Among a large, diverse cohort of adults with CKD, we found that incident AF was independently associated with a 67% higher relative rate of subsequent ESRD, even after adjustment for a broad set of potential confounders. Furthermore, this association was consistent among all age, gender, racial and baseline eGFR subgroups. While previous literature has shown that CKD is associated with a high incidence and prevalence of AF,4–8
our novel results support that AF may contribute to an accelerated progression of CKD to ESRD independent of other known risk factors.
We found that the incidence of documented AF was high among patients with CKD, which supports and extends results from previous studies. For example, within the Atherosclerosis Risk in Community (ARIC) Study, during 10 years of follow-up, there was a graded, increased risk of incident AF with lower baseline eGFR or higher level of albuminuria, even after adjustment for other risk factors.4
In contrast, a study of patients with CKD with prevalent AF found that the graded association between lower eGFR and prevalent AF was no longer significant after adjustment for age, sex, race/ethnicity and study center.8
Previous studies have reported that AF is associated with worse long-term clinical outcomes in patients with ESRD.2
For example, among >17,000 dialysis patients enrolled in the international Dialysis Outcomes and Practice Patterns Study (DOPPS), AF at study enrollment was associated with higher rates of stroke (adjusted hazard ratio 1.28, 95% CI: 1.01–1.63) and death (adjusted hazard ratio 1.16, 95% CI: 1.08–1.25).3
Within the nationally representative U.S. Renal Data System between 1989 and 2006, the adjusted 1-year risk of death was 45% higher in dialysis patients with AF compared with those who did not have documented AF.1
In our study based on a large, diverse community-based cohort of adults with CKD, we found a higher mortality rate among those who developed incident AF. Even taking this into account, we demonstrated that incident AF was independently linked to a higher rate of ESRD, which is associated with tremendous morbidity and mortality. To our knowledge, there are no previously published studies that have evaluated the relation between incident AF and adverse renal events. In addition, we found relatively similar associations between incident AF and risk of ESRD in various patient subgroups (), including those without
a high burden of cardiovascular risk factors (e.g., younger age, female gender, higher eGFR level). While we focused on ESRD as a definitive clinical outcome, it is possible that AF may also be associated with the development and progression of CKD at earlier stages.

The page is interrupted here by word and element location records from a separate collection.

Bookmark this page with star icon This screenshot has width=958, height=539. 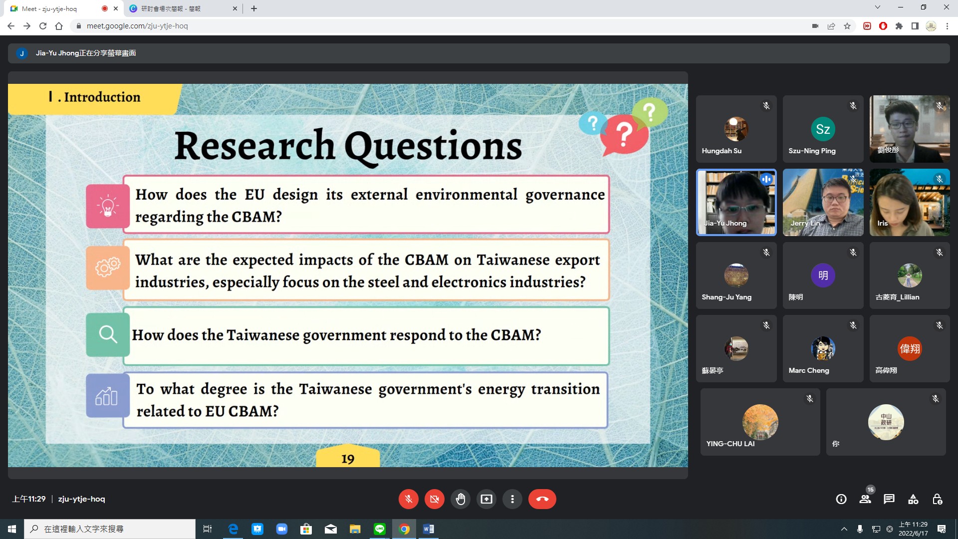pyautogui.click(x=847, y=26)
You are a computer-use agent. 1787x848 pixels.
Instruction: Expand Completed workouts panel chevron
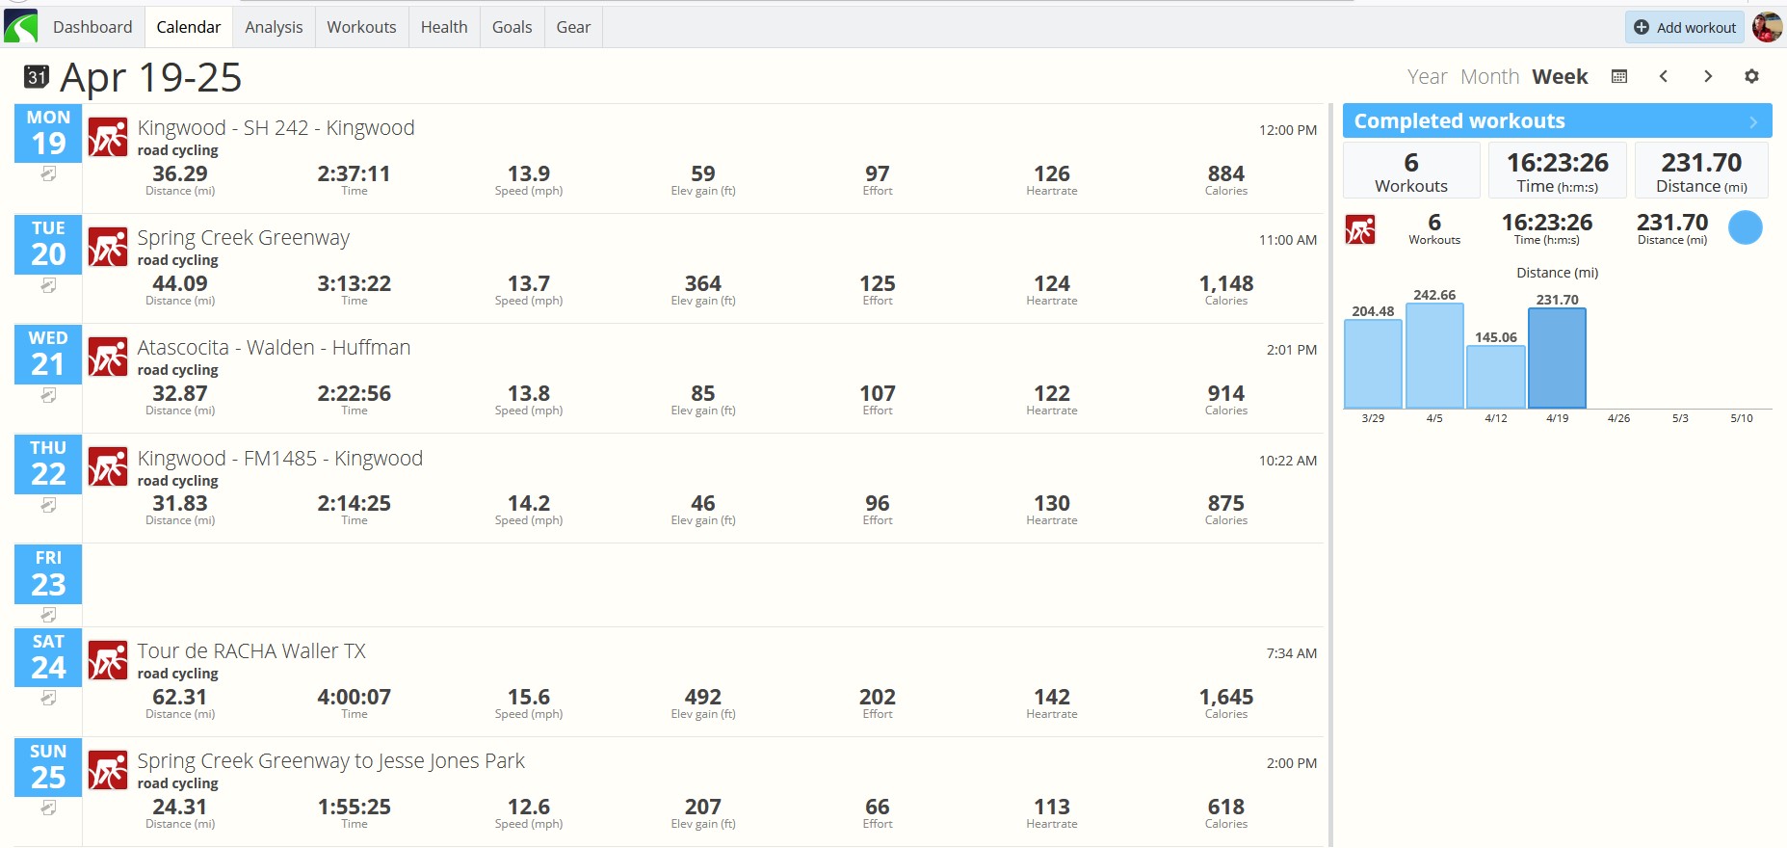pos(1753,121)

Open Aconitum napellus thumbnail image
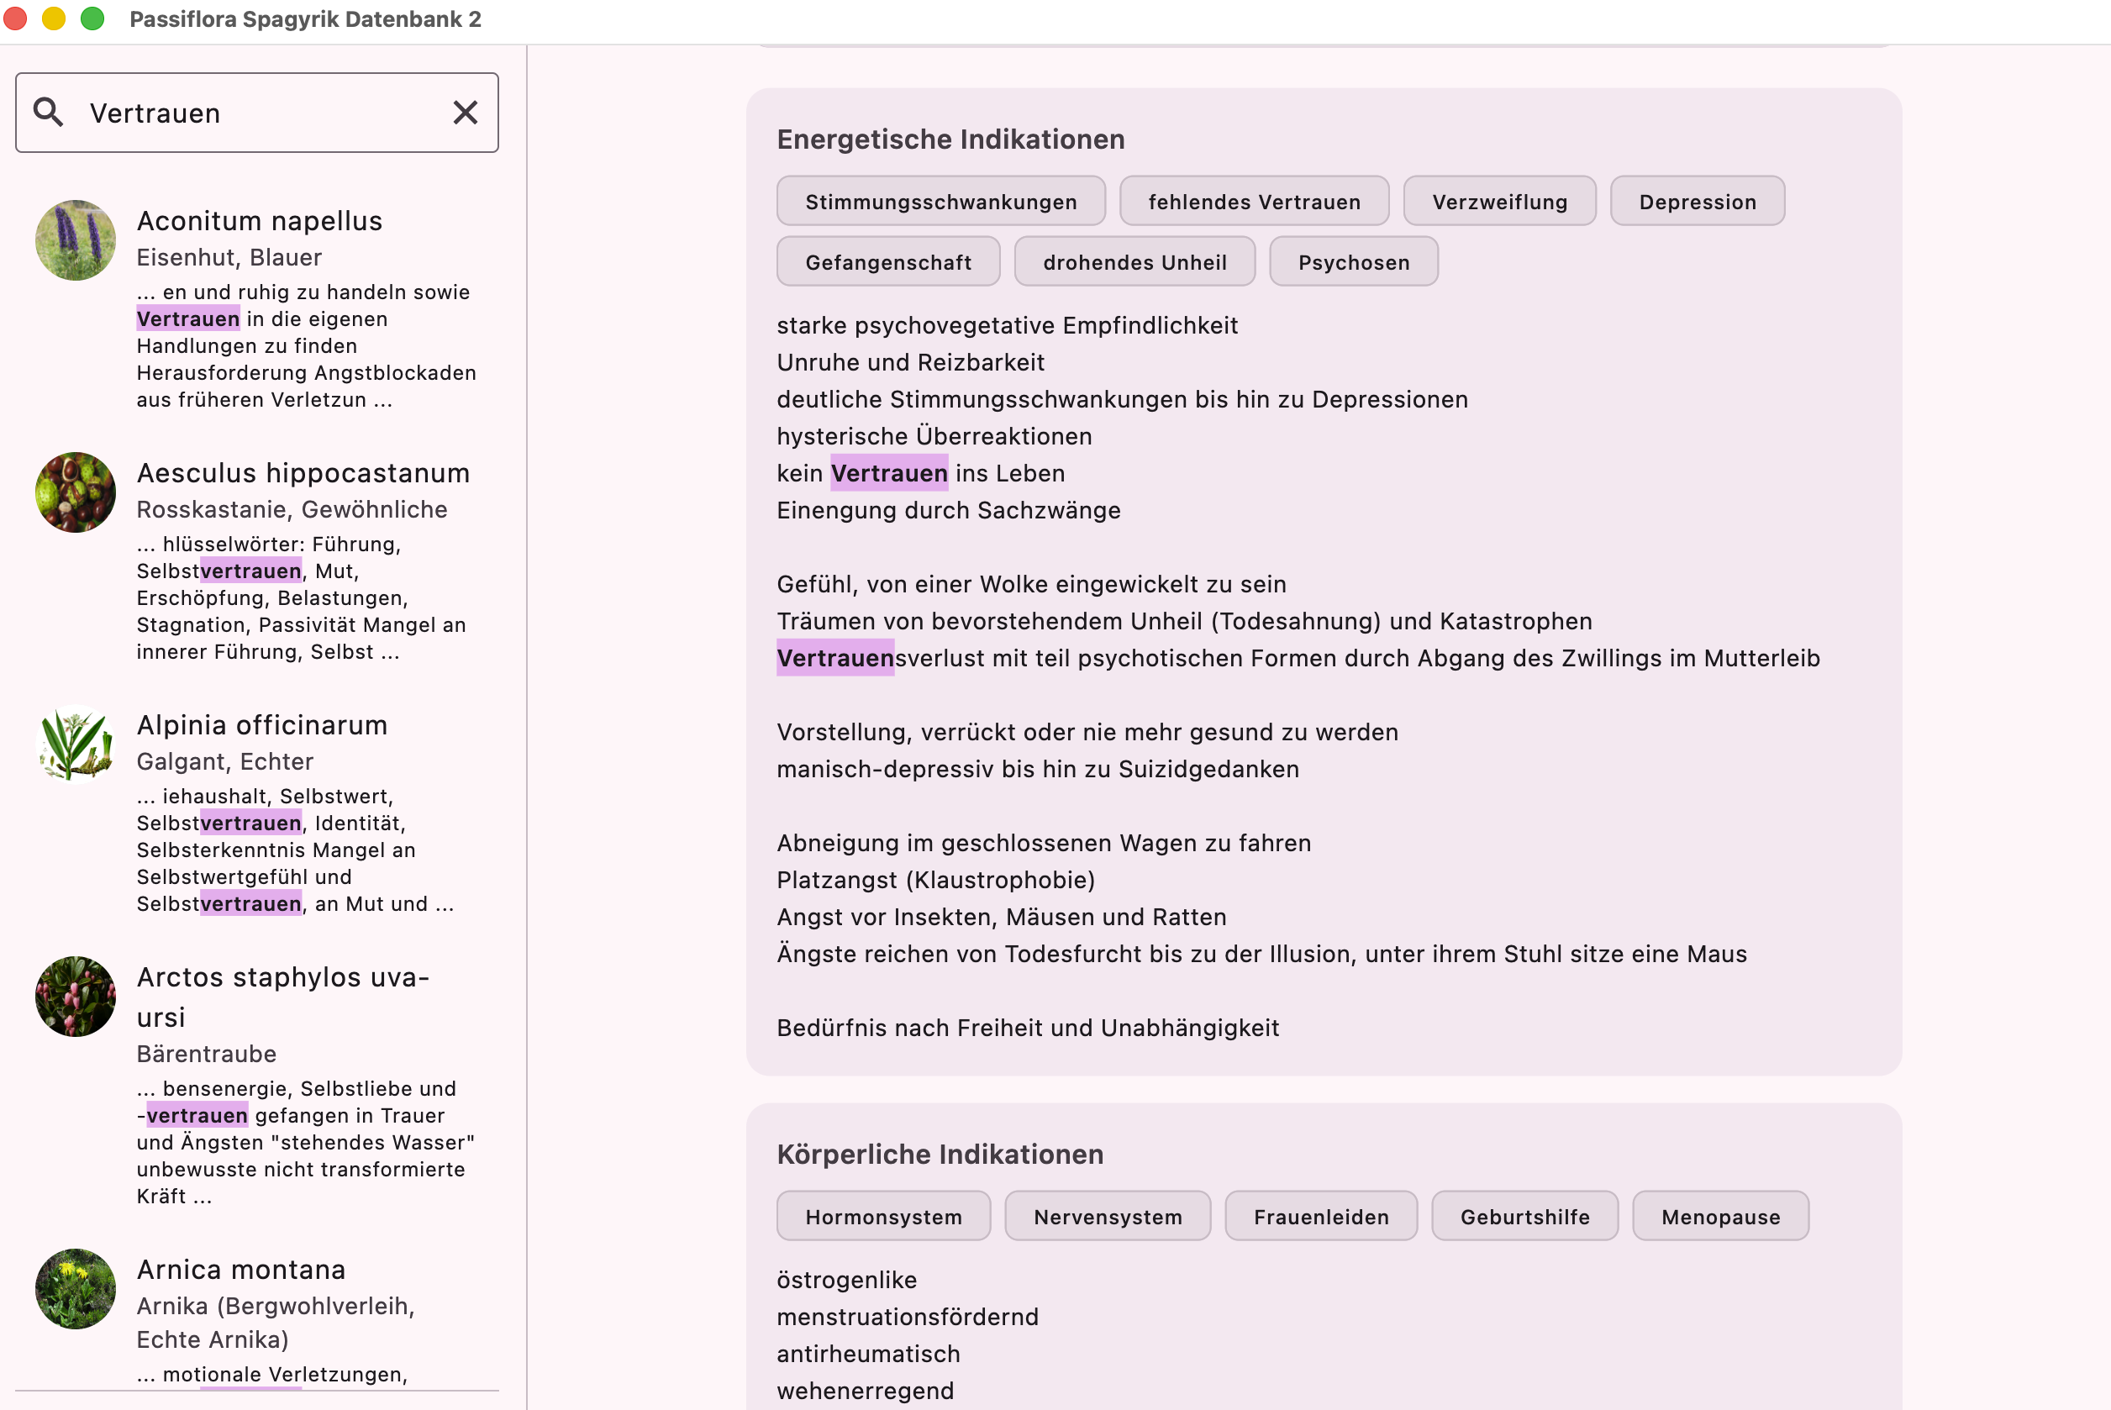76,240
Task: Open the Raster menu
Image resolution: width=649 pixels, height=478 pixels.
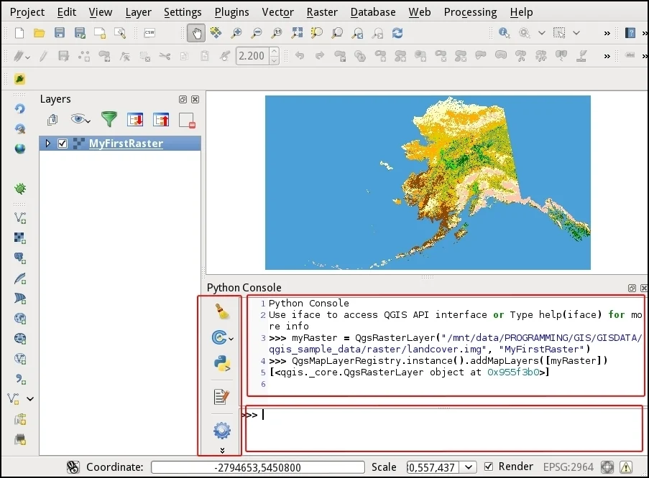Action: pyautogui.click(x=322, y=12)
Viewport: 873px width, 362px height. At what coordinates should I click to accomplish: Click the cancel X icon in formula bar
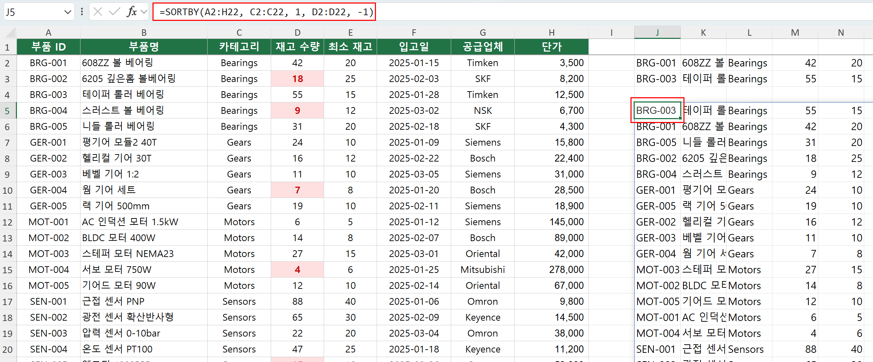point(98,12)
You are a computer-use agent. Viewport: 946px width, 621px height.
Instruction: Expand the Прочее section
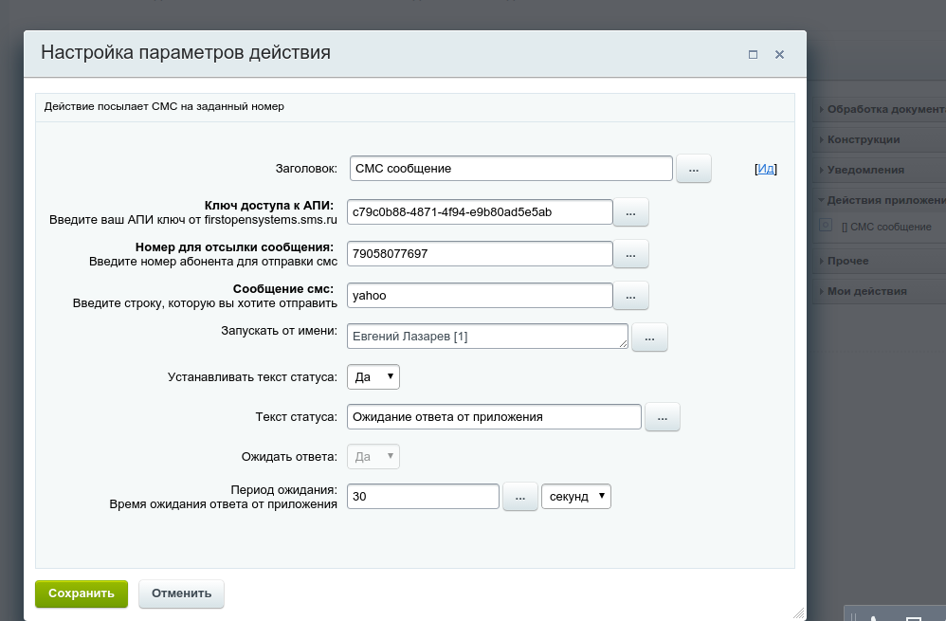[847, 261]

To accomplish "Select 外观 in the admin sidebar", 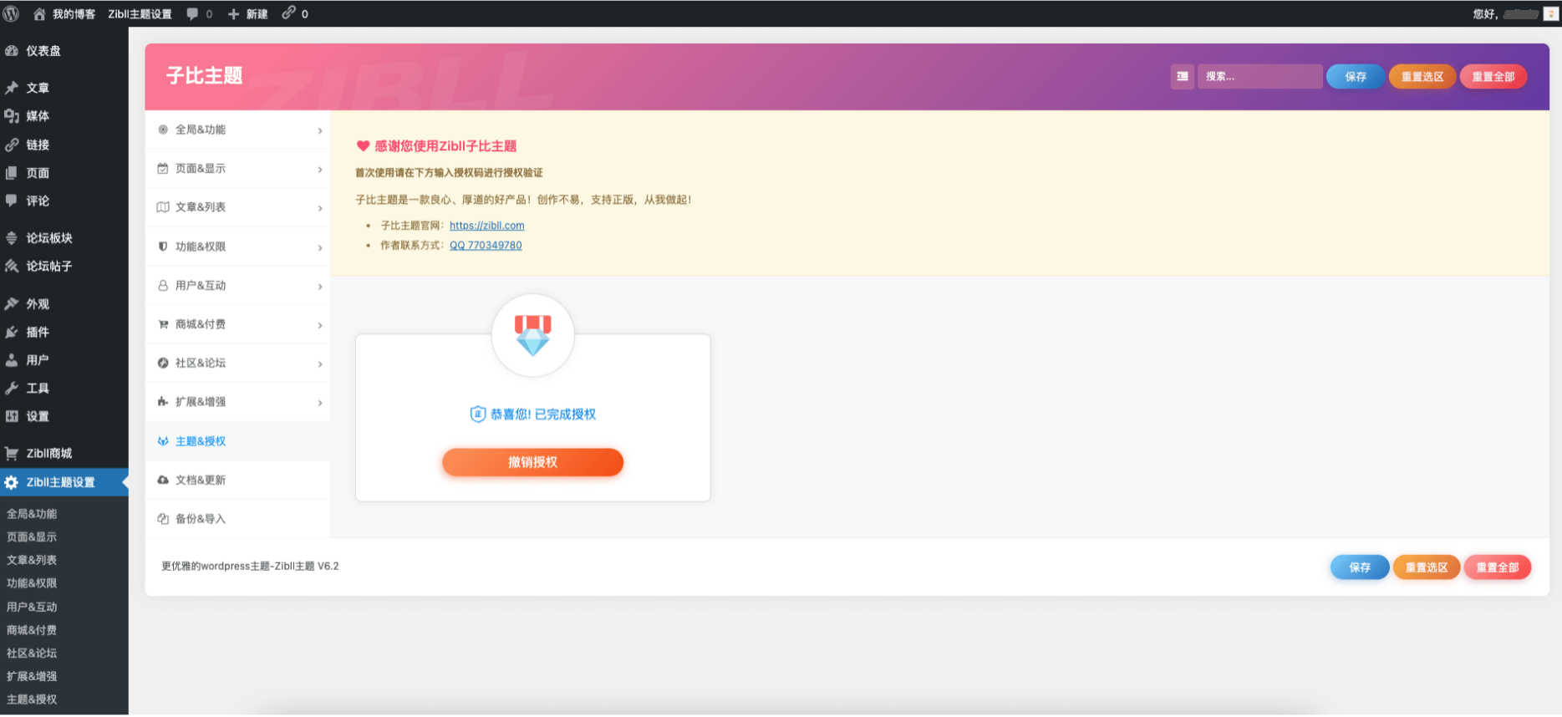I will pos(38,304).

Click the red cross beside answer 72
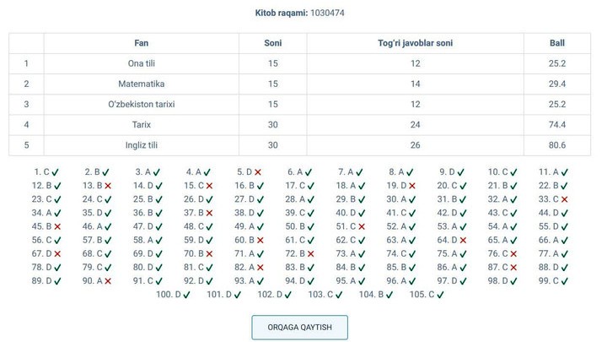coord(310,253)

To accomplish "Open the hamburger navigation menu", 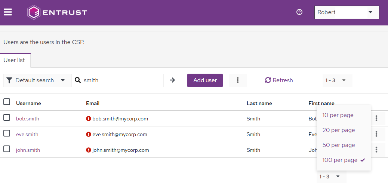I will pyautogui.click(x=8, y=12).
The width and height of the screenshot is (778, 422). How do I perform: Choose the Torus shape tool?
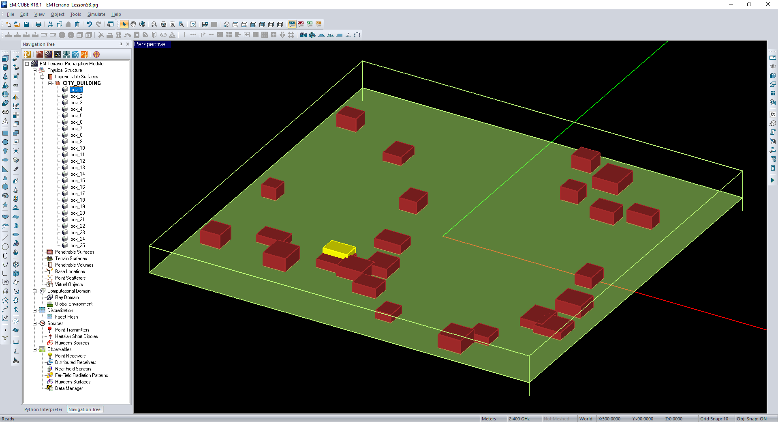(x=5, y=112)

Several possible mechanisms may contribute to how AF could increase the risk of ESRD. AF promotes systemic inflammation,22–26
which has been strongly associated with progression of ESRD in patients with CKD.27, 28
Given that AF can also induce fibrosis within the myocardium,29
it is possible that this same fibrosis process is activated within the kidney as well, perhaps through a systemic pro-fibrotic tendency (although there is not definitive evidence for this mechanism). AF also contributes to decline of left ventricular systolic and diastolic function over time,30, 31
which may promote progression of CKD through altered hemodynamics,31, 32
venous congestion and activation of the renin-angiotensin-aldosterone system.33, 34
It is also possible that AF may be prothrombotic, leading to renal micro-infarcts, similar to silent cerebral infarcts that have been noted in patients with AF.35
It is possible that some of the medications used to treat AF may contribute to decline in renal function (e.g., diuretics).
Our study had several strengths. We examined a very large and diverse sample of well-characterized community-based adults across the spectrum of CKD, with outcomes through 2010. We were able to capture documented incident AF in both the inpatient and outpatient setting through validated diagnosis codes in health plan automated databases. We also had serial calibrated outpatient serum creatinine measurements available on entry into the study cohort to confirm the presence and severity of CKD. Our primary endpoint was ESRD requiring dialysis or renal transplant which was comprehensively captured, and we did not depend on outcomes based only on changes in estimated glomerular filtration rate which could be susceptible to ascertainment bias within a clinical practice population. Our study also had several limitations. As systematically timed measures of eGFR were not available in this cohort of CKD patients treated in a “real world” clinical practice setting, we were unable to evaluate intermediate outcomes such as the specific rate of decline of eGFR. We were not able to quantify accurately the severity of proteinuria as only urine dipstick results were available. We were also unable to determine the exact mechanisms explaining the association between AF and ESRD. We cannot completely rule out residual confounding, although we were able to statistically adjust for a wide range of potential explanatory factors, including differential exposure to relevant medications, blood pressure and hemoglobin level. We conducted our study among health plan members within a large integrated health care delivery system in northern California, so our findings may not be completely generalizable to other health care settings or to uninsured patients.
In conclusion, incident AF is associated with 67% higher relative rate of ESRD among patients with CKD, independent of known clinical risk factors and medical therapies. Further study is needed to delineate the contributing factors leading to the development of AF in the setting of CKD and potentially modifiable pathways through which AF leads to a higher risk of progression to ESRD.